*** Data to examine

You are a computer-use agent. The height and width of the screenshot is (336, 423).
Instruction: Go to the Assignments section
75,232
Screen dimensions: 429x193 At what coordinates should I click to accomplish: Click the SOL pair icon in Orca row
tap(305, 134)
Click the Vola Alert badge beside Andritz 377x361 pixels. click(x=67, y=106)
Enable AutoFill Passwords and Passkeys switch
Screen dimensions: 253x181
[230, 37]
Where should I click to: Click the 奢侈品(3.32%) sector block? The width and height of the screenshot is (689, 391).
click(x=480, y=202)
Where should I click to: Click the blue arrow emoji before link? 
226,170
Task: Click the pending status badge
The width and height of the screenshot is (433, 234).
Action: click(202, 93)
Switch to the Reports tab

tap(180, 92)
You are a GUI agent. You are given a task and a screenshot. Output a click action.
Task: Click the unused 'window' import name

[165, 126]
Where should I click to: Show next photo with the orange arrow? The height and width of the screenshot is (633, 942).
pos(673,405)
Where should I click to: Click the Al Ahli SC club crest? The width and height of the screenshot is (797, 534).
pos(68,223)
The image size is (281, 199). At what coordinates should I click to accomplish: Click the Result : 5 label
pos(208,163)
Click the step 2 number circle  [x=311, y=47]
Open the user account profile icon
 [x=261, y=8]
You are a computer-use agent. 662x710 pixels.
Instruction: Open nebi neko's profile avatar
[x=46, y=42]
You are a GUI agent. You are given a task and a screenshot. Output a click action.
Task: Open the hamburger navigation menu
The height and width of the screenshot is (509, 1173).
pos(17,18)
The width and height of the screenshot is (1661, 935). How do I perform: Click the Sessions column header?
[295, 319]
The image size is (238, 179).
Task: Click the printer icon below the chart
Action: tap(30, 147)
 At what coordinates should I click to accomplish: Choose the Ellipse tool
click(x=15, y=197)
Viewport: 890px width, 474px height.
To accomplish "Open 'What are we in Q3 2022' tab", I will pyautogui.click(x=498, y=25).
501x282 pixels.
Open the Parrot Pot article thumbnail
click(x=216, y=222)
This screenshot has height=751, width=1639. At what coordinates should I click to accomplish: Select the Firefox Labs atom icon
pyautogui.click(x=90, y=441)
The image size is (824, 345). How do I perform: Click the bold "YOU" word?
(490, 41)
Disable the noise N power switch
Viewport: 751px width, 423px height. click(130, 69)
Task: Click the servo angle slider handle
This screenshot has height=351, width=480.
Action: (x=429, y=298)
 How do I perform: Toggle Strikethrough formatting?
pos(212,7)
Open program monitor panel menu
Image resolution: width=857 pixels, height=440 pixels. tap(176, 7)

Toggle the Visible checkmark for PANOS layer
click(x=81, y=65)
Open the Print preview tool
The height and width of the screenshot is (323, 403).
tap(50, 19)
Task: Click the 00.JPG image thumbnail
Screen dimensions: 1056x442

******

Check each line of the listing above for the string "agent", then report only how many lines have it.

4